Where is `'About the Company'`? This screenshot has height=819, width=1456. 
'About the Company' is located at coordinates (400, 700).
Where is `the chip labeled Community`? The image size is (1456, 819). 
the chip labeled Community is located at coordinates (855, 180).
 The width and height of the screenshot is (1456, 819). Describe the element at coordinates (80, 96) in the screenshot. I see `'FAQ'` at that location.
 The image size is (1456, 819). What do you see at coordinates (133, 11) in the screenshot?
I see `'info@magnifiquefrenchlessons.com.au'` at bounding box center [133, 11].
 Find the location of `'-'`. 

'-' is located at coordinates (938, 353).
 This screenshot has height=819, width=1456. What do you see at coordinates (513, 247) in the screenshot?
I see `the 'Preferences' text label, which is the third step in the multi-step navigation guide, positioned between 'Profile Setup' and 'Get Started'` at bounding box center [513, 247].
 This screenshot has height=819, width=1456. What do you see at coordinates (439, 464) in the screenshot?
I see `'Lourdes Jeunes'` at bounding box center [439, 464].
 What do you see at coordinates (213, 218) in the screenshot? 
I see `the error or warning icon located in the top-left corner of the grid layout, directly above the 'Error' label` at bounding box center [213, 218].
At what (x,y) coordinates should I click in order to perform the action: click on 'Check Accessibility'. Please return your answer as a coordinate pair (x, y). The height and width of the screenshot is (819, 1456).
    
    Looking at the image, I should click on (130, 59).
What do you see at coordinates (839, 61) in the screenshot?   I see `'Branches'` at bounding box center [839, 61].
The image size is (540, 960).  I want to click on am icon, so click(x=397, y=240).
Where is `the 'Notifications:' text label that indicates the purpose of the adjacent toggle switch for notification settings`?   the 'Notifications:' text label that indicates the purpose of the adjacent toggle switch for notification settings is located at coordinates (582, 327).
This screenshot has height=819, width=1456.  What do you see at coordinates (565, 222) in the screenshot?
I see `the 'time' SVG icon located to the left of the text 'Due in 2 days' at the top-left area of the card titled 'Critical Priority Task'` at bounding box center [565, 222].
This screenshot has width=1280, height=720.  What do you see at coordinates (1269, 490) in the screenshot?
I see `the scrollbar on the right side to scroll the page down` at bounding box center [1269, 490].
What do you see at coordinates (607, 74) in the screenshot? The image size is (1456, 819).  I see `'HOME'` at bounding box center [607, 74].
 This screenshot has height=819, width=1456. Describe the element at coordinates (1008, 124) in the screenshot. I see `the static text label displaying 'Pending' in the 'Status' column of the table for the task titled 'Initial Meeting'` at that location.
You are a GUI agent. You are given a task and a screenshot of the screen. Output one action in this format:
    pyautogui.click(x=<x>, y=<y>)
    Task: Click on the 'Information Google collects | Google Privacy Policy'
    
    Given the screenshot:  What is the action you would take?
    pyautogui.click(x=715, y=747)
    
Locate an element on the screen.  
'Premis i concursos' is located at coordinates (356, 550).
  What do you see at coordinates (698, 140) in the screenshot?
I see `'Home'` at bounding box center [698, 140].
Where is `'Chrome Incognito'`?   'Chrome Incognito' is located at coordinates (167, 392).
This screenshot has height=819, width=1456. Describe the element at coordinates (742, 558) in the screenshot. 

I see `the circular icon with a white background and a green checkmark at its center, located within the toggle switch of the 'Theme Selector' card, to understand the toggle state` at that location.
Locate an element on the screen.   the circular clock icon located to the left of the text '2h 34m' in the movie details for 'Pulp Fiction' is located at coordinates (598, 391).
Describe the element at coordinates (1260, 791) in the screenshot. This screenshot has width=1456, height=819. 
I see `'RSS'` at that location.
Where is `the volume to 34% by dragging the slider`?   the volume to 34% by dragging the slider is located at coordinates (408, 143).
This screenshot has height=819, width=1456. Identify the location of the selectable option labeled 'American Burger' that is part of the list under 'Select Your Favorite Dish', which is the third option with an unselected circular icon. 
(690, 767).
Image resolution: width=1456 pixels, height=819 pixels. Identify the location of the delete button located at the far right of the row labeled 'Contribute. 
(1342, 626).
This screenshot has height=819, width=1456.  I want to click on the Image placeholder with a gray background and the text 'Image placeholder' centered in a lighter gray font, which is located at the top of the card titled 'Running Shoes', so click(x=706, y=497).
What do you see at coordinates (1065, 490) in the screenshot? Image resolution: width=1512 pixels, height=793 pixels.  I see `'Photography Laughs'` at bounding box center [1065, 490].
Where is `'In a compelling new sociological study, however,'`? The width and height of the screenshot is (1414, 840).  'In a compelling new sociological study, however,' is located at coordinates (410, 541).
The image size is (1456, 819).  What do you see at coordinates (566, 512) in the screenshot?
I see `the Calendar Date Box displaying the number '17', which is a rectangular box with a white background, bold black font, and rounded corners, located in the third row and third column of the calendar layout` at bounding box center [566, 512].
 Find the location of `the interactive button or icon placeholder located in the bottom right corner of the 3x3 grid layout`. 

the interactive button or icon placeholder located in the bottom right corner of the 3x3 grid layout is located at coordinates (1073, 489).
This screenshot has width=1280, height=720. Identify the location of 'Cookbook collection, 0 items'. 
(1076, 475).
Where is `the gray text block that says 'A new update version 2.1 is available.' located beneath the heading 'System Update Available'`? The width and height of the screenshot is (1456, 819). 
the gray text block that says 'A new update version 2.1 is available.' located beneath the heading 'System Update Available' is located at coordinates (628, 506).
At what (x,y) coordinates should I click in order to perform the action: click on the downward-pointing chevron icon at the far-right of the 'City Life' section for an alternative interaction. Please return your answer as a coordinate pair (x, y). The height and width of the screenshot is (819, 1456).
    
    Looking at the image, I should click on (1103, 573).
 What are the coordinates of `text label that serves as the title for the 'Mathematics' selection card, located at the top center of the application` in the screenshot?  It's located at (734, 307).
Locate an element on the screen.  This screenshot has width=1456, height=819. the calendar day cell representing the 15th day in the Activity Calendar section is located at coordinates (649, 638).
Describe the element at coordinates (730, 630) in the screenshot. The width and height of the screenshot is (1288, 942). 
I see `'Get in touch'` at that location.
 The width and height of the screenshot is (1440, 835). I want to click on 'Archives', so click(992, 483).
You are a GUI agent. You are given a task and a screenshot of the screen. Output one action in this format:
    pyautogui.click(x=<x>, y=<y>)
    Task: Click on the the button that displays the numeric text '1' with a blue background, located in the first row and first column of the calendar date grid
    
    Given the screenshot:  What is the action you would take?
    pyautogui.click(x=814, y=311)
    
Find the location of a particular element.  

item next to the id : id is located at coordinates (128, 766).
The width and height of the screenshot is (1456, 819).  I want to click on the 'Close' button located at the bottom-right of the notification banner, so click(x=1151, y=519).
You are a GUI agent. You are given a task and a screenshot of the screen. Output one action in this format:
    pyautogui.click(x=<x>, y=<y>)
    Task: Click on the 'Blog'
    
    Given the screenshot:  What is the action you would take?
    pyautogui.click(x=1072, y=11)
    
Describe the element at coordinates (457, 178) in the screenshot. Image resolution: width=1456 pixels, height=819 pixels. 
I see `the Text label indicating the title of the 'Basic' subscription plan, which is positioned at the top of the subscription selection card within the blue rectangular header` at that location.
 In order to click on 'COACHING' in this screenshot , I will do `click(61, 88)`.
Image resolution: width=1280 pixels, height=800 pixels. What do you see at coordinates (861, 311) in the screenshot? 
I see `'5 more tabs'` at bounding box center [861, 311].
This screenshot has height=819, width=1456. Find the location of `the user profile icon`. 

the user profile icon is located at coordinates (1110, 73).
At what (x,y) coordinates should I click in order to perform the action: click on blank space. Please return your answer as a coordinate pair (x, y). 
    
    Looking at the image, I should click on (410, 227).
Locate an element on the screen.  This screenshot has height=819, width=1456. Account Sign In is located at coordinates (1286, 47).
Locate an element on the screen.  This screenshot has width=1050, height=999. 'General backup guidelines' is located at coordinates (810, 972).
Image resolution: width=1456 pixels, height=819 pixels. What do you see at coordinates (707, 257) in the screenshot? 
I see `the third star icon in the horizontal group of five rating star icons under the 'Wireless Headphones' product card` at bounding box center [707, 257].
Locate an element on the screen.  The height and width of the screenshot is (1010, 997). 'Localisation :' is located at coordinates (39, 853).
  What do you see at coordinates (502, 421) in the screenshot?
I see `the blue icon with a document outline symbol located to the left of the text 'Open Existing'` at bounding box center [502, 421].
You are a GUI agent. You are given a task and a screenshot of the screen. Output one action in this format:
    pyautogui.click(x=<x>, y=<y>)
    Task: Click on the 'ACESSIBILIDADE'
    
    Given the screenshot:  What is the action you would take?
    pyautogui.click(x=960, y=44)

:::::

**Goal**
Please count the lines of the items above that contain the string "resolution", treating uppercase and lowercase as different, and give only that number.

**Expected answer**
5